And that’s why I like deer camp.
It certainly doesn’t take meat hanging from the deer pole to generate a good story. In fact, some of the best stories often end with an unfilled possession tag still in the hunter’s pocket.
This past weekend my buddy, Mitch, had taken several shots at deer with no luck. Of course, the obvious banter revolved around the fact maybe at the age of 52 he finally needs glasses to see things better. After some good-natured teasing Mitch’s son whispers a confession to me. “Dad just got glasses but he doesn’t want you guys to know about it. He was having trouble in the deer stand keeping them from fogging up.”
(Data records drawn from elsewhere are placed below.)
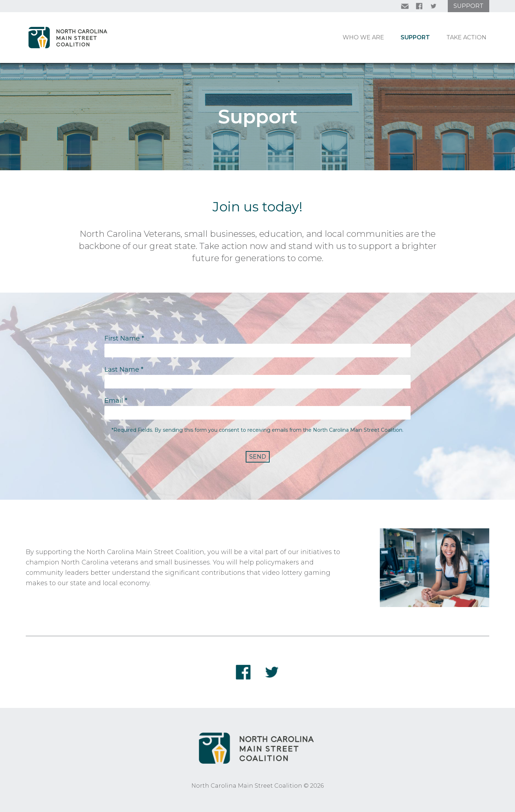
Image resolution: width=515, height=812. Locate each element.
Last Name (124, 370)
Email (116, 401)
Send (258, 456)
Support (469, 6)
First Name (124, 338)
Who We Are (363, 37)
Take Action (466, 37)
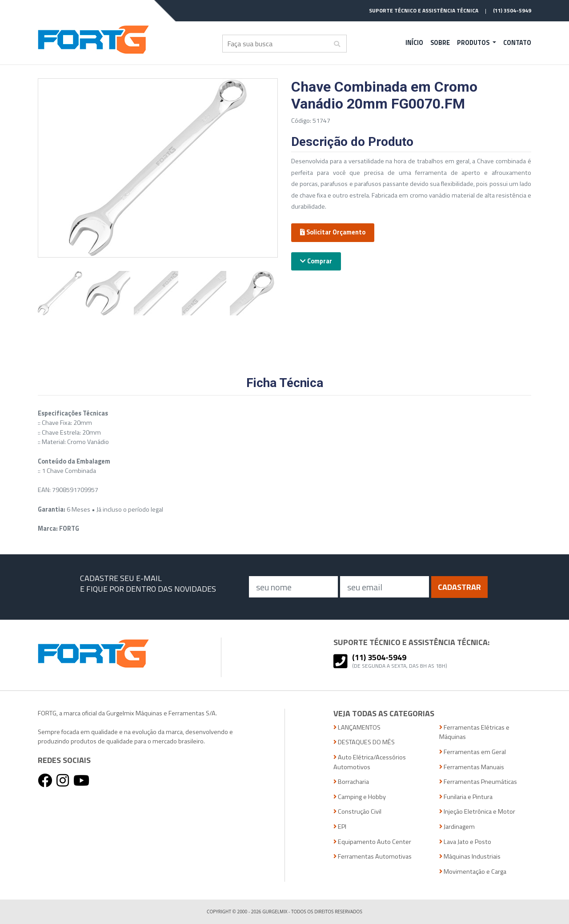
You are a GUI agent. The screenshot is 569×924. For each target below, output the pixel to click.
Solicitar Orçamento (333, 232)
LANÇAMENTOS (357, 727)
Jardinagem (457, 827)
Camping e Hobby (360, 797)
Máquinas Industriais (470, 856)
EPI (340, 827)
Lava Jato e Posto (465, 842)
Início (414, 43)
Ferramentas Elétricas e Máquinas (474, 732)
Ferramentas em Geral (473, 752)
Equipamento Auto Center (372, 842)
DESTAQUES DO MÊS (364, 742)
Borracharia (351, 782)
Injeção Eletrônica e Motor (477, 811)
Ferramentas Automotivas (373, 856)
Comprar (316, 261)
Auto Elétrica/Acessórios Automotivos (369, 762)
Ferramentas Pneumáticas (478, 782)
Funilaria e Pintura (466, 797)
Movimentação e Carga (473, 872)
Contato (517, 43)
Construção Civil (357, 811)
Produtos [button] (474, 43)
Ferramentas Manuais (472, 767)
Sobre (440, 43)
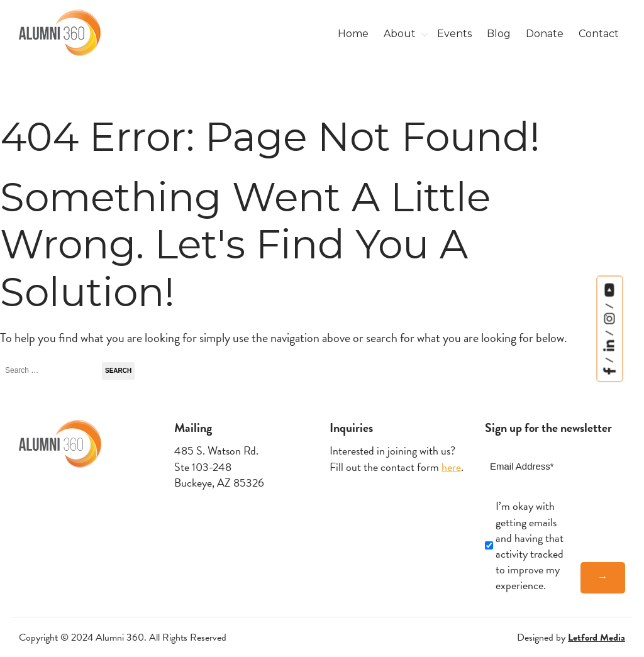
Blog (499, 33)
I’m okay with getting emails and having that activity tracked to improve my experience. (530, 545)
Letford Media (596, 638)
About (399, 33)
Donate (545, 33)
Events (454, 33)
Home (353, 33)
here (451, 467)
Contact (599, 33)
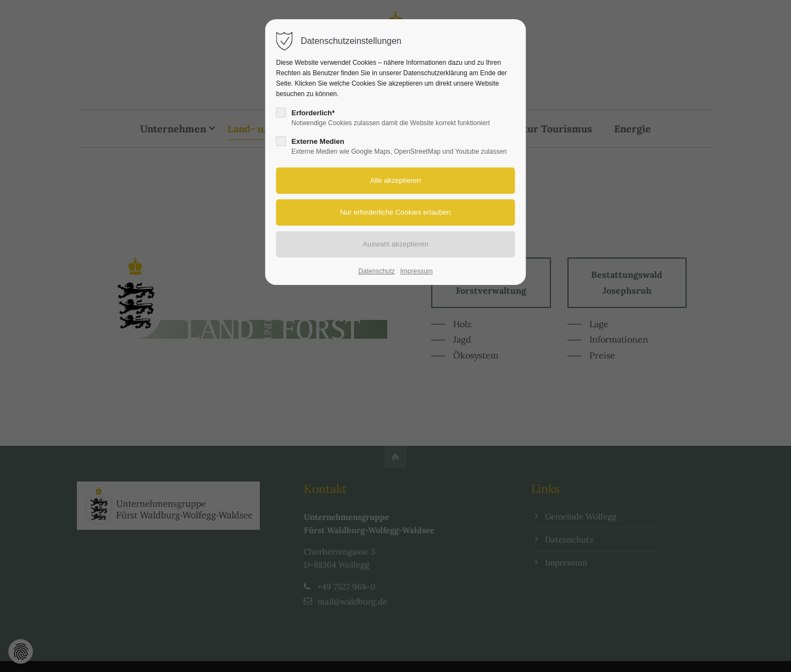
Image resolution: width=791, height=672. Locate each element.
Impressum (416, 271)
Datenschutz (376, 271)
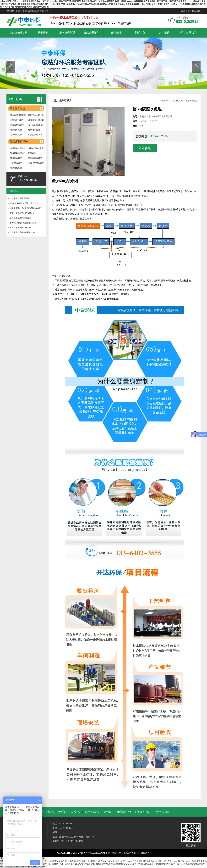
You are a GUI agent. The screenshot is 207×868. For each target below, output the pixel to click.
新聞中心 (76, 811)
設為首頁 (185, 11)
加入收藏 (196, 11)
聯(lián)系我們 (162, 811)
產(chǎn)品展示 (92, 811)
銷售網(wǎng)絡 (143, 811)
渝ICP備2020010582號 (72, 841)
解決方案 (180, 100)
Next (193, 62)
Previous (10, 62)
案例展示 (109, 811)
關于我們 (62, 811)
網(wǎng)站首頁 (46, 811)
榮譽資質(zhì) (124, 811)
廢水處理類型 (191, 100)
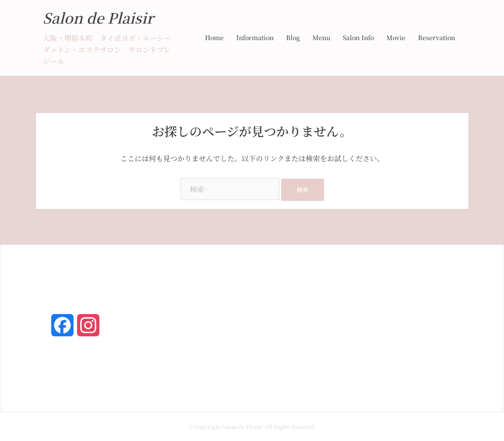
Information (255, 37)
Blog (293, 37)
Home (214, 37)
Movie (396, 37)
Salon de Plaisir (98, 17)
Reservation (436, 37)
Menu (321, 37)
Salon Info (358, 37)
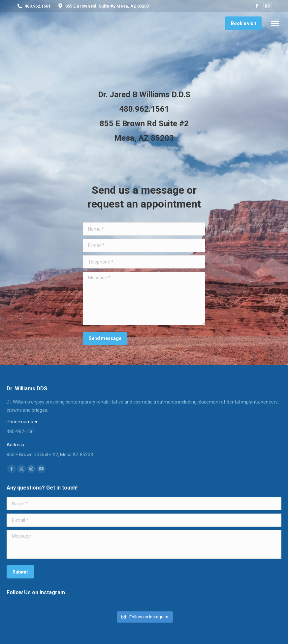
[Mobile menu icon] (275, 23)
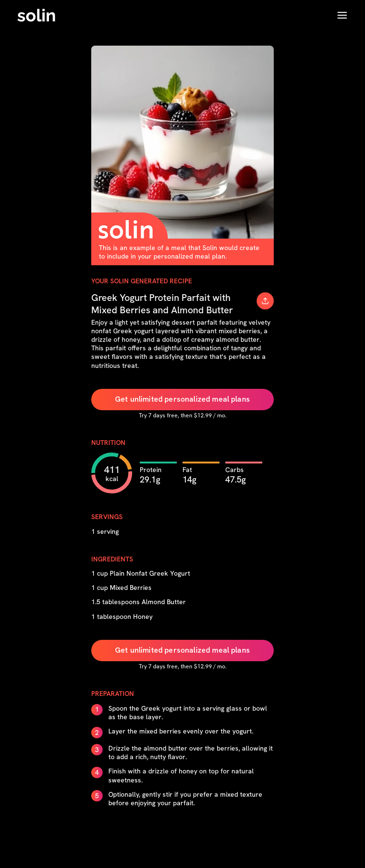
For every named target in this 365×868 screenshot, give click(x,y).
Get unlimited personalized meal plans (182, 399)
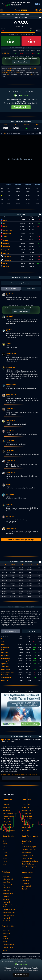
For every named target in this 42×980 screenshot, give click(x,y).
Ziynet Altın (26, 880)
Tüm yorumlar (31, 289)
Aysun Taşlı (6, 740)
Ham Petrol (7, 257)
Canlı (2, 133)
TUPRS (5, 858)
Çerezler (5, 942)
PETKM (5, 855)
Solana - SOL (26, 807)
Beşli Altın (25, 889)
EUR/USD (6, 253)
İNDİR (37, 4)
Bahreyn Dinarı (7, 819)
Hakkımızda (6, 933)
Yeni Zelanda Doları (9, 830)
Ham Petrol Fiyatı (27, 855)
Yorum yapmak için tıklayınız (21, 283)
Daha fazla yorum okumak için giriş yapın (21, 540)
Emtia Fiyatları (27, 841)
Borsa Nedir (6, 918)
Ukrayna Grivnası (8, 816)
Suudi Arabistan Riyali (10, 813)
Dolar (5, 220)
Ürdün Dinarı (6, 825)
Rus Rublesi (7, 233)
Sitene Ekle (6, 930)
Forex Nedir (6, 888)
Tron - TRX (26, 822)
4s (7, 133)
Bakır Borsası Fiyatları (29, 867)
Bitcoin (6, 263)
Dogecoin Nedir (8, 885)
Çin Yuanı (6, 805)
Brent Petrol (7, 260)
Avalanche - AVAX (28, 810)
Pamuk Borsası (27, 858)
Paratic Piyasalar (6, 14)
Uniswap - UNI (27, 813)
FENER (5, 844)
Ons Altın (6, 243)
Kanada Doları (8, 230)
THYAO (6, 237)
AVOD (5, 841)
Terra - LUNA (26, 830)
You know what that’s called? That little tidbit of disclosed information in secrecy is called fodder. Fodder for continued harassment and amped up commenting about needing glasses. Oh, Mitch has shot and missed a deer since that information discovery…and you can believe now with renewed enthusiasm we commented about his eyes obviously going to hell quickly considering he’s reached middle age.
And that’s what the outdoors should be about. Not bullying or relentless griping about how someone is a failure in life, but a friendly give and take that is interrupted occasionally by smiles and laughter.
Honestly, when you take the fun out of the outdoors for me it becomes a chore. I don’t voluntarily get up early and go sit out in a boat during the rain just to catch fish. I do it to both catch fish and to experience the process of catching those fish. Often times its the happenings and down-right discomfort about the experience that gets long remembered afterwards.
Certainly, I’m not saying how a person shouldn’t go out on the lake or into the woods focused and serious about why they are out in the first place. But, I do think that today more than ever there is a pressure on sportsmen to succeed. That pressure comes from TV, it comes from industry experts giving seminars, it comes from an array of products promising the world if they get used in the field or on the lake.
Truth is, the savvy sportsman knows when to funnel the mental energy into concentrating and focusing on the techniques that put them in the best position to score. And at the end of the day, rather than beat yourself up because expectations were not achieved…find a way to laugh at yourself and others. For it is the mature hunter who best appreciates how laughter is the best way to decompress from a stressful day spent in the outdoors world.